アンドリーセンによれば、テクノ=オプティミストは、泳ぎ続けないと酸素が足りなくなって死んでしまうサメのように、成長しつづけるか、さもなければ死ぬしかない。成長は進歩であり、活力、生の拡充、知識の増大、より高い良き生をもたらす。成長しないということは、そこにあるのは停滞であり、ゼロサム的な思考、内紛、劣化、堕落、そして究極的には死に至る。

 そして、成長の源泉は3つしかないとアンドリーセンは言う。人口の増加、天然資源の活用、テクノロジーである。

欲望とテックが生み出す
終わりなき上昇スパイラル

 人間の欲求とニーズには際限がないが、起業家たちはそれらを満たすために、膨大な労働力や機械を用いて新しい財とサービスを生み出してきた。

 このような上昇のスパイラルは、資本主義を批判する共産主義者、あるいは機械に不信感をぶつけるラッダイト運動といった勢力からの非難や攻撃にさらされてきたにもかかわらず、数百年にわたって続いてきたのであり、コロナ禍による一時的な混乱はあれども、最高の賃金、最大の雇用、最高次の物質的な生活水準を生み出してきた。

 このような歴史観に基づいて、アンドリーセンは、この上昇スパイラルが無限に続くよう、人工知能を含めたテクノロジーの発展を意識的かつ意図的に推進していくことを宣言する。

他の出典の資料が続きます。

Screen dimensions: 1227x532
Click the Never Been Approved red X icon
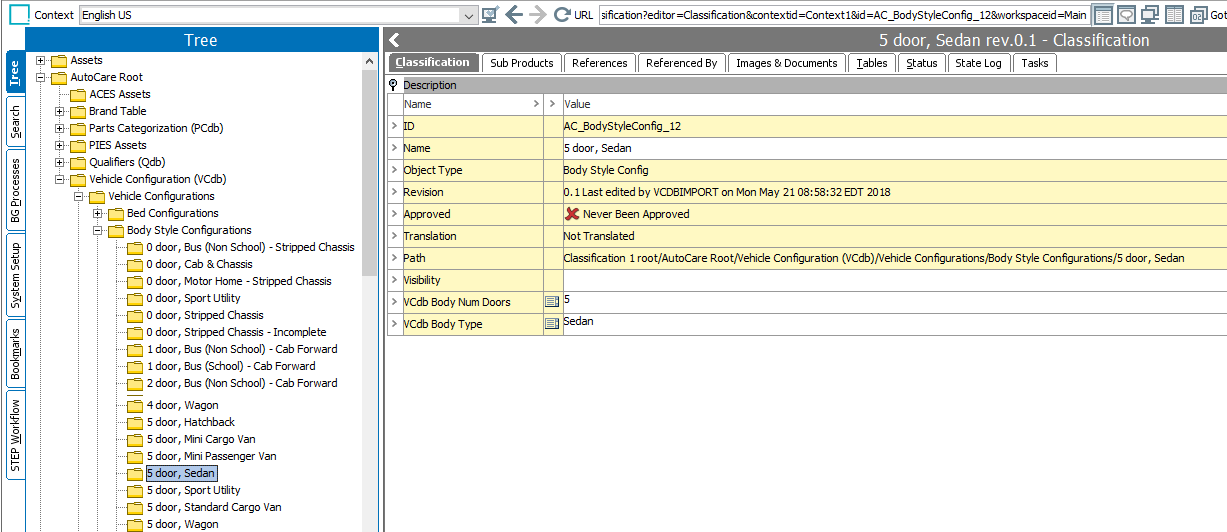[x=572, y=214]
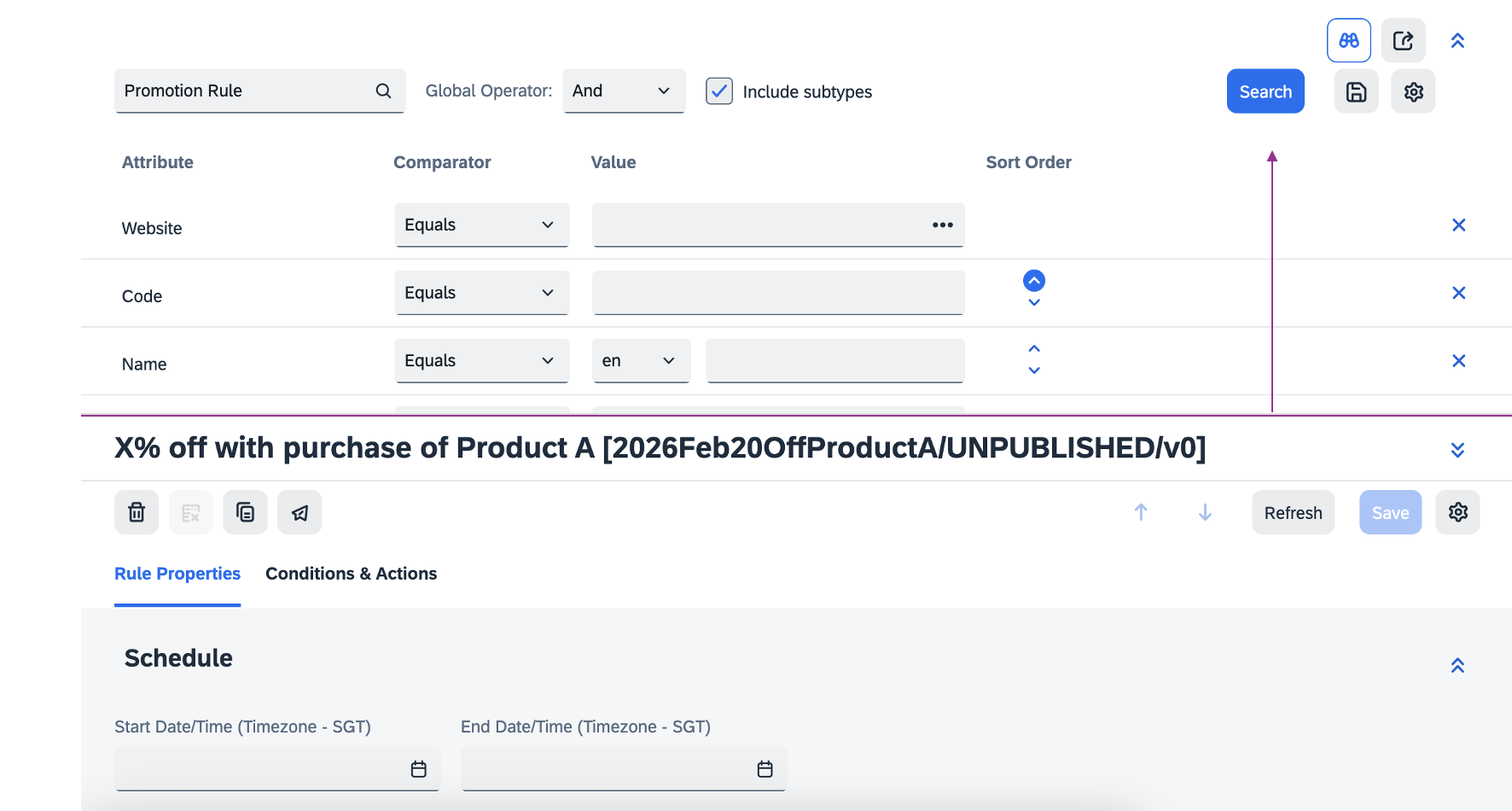Open the Name language dropdown
The image size is (1512, 811).
[640, 361]
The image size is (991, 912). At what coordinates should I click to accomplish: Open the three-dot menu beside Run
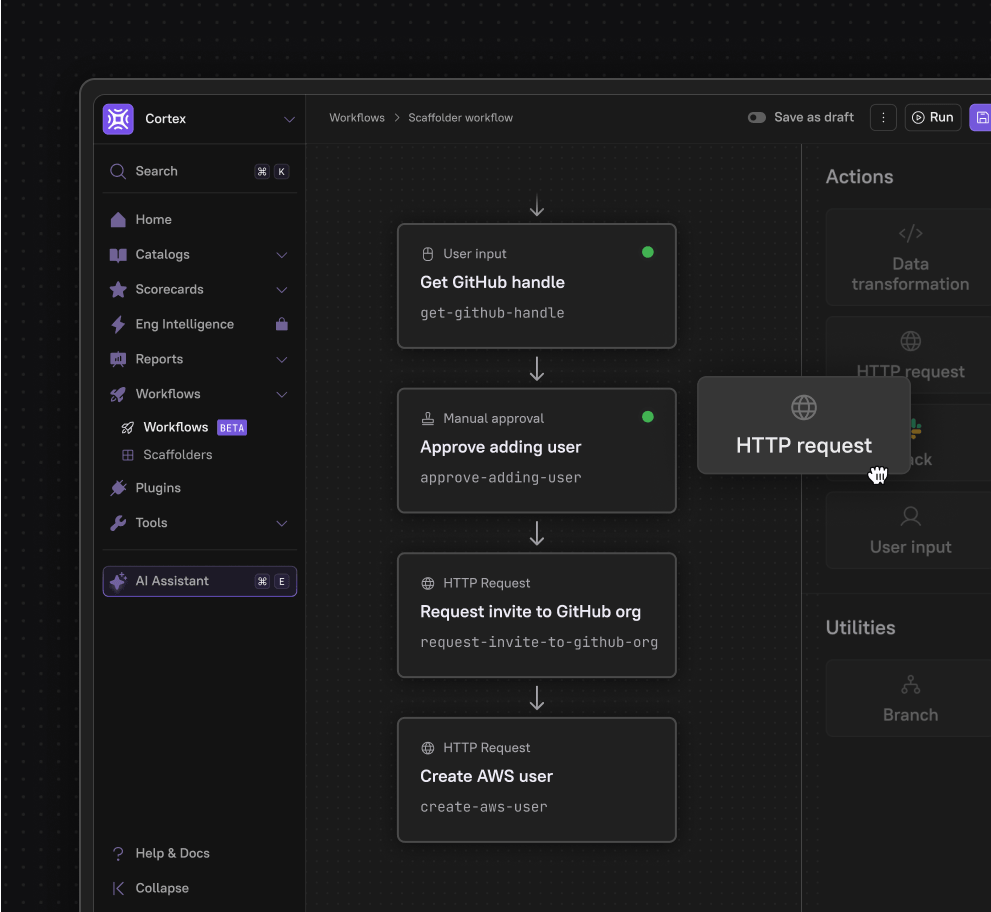click(x=883, y=117)
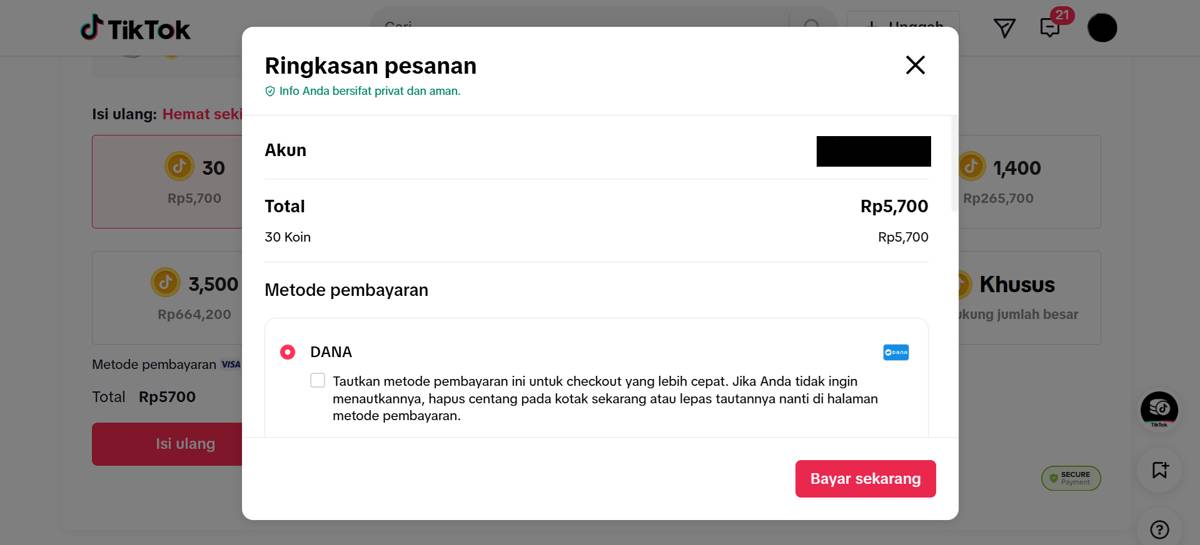Choose the Khusus custom amount option
This screenshot has width=1200, height=545.
pyautogui.click(x=1030, y=298)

 アンドリーセンの立場は、いわゆる加速主義、より正確には「効果的加速主義(e/acc)(編集部注/e/accとは、Effective Accelerationismの略)」と呼ばれるものである。

 アンドリーセンは、テクノロジーの進歩を生み出す者たちが備えるべきさまざまな価値を列挙している。

 そのなかにはたとえば、野心、勇敢さ、自由な探究、ローカルな知識などが含まれている。さらには、魂の卓越性(アレテー)をつうじた幸福(エウダイモニア)もそこに挙げられており、偉大さ、あるいは真理もまた、われわれが信じるべきものとされている。

 他方で、アンドリーセンがテクノ=オプティミズムの敵として対置するのがさまざまな悪しき観念である。停滞、反能力主義、ステイシズム(安定至上主義)、権威主義、集産主義、あるいは官僚制、規制の掌握、独占、カルテルなどが列挙されている。